■ Your instructions ■
Look through the lines below and extract any with the word "will".

■ The data ■
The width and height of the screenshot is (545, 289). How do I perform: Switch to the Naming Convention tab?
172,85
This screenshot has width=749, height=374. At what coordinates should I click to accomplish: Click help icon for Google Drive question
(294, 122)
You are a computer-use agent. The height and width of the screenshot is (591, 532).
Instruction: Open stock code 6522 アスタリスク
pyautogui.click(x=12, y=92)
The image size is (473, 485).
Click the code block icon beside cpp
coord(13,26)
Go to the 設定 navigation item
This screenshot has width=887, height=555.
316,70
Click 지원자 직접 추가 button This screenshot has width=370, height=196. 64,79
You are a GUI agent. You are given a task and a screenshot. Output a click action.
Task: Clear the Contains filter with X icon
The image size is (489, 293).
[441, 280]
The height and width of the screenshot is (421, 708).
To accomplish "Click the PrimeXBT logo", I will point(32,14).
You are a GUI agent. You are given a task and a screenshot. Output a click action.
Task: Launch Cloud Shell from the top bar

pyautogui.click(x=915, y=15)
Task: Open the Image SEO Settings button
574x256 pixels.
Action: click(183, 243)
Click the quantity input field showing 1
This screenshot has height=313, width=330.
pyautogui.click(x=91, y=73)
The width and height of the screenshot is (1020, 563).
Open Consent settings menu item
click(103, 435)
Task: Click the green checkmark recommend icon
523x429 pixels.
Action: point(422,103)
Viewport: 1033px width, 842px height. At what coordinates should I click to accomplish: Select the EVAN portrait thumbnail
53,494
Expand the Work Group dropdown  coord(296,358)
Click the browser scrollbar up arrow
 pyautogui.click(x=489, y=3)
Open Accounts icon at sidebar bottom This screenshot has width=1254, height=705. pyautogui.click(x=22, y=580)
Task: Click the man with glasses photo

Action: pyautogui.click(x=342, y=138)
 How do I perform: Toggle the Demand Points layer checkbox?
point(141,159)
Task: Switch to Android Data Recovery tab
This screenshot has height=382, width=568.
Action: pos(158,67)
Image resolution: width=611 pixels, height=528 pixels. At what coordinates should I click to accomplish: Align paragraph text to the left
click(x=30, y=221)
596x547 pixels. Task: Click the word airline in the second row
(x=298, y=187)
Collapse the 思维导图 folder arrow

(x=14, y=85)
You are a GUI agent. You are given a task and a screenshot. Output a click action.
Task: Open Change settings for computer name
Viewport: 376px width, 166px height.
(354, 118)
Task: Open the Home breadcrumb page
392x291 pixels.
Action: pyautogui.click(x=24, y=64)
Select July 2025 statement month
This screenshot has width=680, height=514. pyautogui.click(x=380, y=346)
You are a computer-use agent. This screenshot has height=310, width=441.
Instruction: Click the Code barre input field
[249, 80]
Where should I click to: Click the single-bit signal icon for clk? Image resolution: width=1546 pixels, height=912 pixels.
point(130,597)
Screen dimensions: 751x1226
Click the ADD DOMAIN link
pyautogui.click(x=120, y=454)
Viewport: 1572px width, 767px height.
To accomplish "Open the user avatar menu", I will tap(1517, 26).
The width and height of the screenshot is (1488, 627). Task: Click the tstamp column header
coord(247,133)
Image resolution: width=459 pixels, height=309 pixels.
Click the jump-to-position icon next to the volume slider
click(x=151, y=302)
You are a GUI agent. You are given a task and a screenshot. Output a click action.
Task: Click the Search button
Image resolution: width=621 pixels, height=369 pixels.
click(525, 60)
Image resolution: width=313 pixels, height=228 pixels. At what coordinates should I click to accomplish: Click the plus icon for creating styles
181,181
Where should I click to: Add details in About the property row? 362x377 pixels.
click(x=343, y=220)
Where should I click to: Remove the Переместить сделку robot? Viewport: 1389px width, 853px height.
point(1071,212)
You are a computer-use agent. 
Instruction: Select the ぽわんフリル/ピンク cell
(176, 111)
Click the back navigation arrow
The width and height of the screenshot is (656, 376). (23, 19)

■ The answer ■
To accomplish "Click the PrimeXBT logo", I will point(32,14).
To accomplish "Open the user avatar menu", I will tap(1517, 26).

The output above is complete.